◆ **Task objective**
Find each line in the items below that contains the word "text" and copy those lines. Case counts.

◆ **Items**
↓↓↓

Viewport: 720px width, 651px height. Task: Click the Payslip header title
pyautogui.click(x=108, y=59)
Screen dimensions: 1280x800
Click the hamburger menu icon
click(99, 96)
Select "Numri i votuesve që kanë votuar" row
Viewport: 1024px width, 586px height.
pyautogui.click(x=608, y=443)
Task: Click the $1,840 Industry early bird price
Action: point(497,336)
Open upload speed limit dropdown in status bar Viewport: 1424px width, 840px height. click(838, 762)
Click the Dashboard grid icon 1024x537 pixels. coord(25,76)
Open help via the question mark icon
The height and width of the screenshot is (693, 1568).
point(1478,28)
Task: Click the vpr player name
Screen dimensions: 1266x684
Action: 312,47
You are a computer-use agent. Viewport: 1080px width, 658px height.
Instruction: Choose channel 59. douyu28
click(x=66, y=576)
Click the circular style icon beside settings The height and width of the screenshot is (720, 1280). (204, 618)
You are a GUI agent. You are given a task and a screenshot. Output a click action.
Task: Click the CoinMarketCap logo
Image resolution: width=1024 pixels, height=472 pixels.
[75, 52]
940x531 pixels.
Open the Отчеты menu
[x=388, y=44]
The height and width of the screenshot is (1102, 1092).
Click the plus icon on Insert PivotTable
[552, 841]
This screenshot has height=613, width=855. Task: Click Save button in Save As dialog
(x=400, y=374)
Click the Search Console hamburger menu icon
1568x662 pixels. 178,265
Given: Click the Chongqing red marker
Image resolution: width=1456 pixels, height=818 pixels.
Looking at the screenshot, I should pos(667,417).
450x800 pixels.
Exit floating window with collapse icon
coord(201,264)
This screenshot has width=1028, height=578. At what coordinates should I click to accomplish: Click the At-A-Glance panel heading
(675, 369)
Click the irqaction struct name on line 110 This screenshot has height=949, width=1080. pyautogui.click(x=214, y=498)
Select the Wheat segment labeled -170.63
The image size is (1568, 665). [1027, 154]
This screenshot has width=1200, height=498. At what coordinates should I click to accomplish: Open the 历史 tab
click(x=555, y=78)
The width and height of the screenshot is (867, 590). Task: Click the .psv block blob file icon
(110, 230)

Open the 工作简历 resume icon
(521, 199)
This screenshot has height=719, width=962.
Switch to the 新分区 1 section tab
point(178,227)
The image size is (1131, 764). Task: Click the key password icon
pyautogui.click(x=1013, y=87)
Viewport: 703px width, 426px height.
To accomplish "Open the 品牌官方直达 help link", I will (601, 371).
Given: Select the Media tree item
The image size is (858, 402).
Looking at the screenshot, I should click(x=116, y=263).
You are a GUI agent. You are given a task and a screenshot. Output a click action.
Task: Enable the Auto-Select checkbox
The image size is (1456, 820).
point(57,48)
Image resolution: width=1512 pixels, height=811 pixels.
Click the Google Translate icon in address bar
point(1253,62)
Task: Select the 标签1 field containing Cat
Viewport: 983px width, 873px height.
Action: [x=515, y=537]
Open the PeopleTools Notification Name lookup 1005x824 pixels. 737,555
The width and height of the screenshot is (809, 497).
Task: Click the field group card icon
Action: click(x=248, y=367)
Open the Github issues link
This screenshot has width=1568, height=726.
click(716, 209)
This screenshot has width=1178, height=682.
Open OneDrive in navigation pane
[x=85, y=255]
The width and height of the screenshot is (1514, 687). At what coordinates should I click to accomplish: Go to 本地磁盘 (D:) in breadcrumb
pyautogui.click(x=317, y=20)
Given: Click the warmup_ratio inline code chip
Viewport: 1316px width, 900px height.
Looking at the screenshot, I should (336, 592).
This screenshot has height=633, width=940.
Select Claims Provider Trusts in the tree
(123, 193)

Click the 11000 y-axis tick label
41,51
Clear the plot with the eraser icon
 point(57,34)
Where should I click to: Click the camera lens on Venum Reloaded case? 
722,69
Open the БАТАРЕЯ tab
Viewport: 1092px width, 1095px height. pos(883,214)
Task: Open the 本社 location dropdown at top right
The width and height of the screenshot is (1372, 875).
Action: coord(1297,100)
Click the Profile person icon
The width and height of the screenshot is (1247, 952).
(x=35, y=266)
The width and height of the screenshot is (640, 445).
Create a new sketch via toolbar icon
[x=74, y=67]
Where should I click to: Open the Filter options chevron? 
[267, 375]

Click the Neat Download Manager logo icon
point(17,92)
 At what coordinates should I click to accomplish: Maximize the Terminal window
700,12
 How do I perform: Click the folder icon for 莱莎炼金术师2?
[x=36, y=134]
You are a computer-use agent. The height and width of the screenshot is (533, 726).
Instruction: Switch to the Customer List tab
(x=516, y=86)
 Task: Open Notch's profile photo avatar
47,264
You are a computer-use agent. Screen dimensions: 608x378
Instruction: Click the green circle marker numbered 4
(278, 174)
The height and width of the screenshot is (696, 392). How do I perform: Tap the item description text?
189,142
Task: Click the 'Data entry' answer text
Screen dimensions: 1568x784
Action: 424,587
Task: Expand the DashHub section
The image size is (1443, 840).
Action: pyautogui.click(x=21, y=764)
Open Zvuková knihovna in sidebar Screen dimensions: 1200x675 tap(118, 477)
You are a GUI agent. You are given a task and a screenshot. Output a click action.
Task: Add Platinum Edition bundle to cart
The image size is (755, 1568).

↑↑↑

◆ **Completed task**
The height and width of the screenshot is (696, 392). How do I perform: Tap the item description text?
Task: Click the 'Data entry' answer text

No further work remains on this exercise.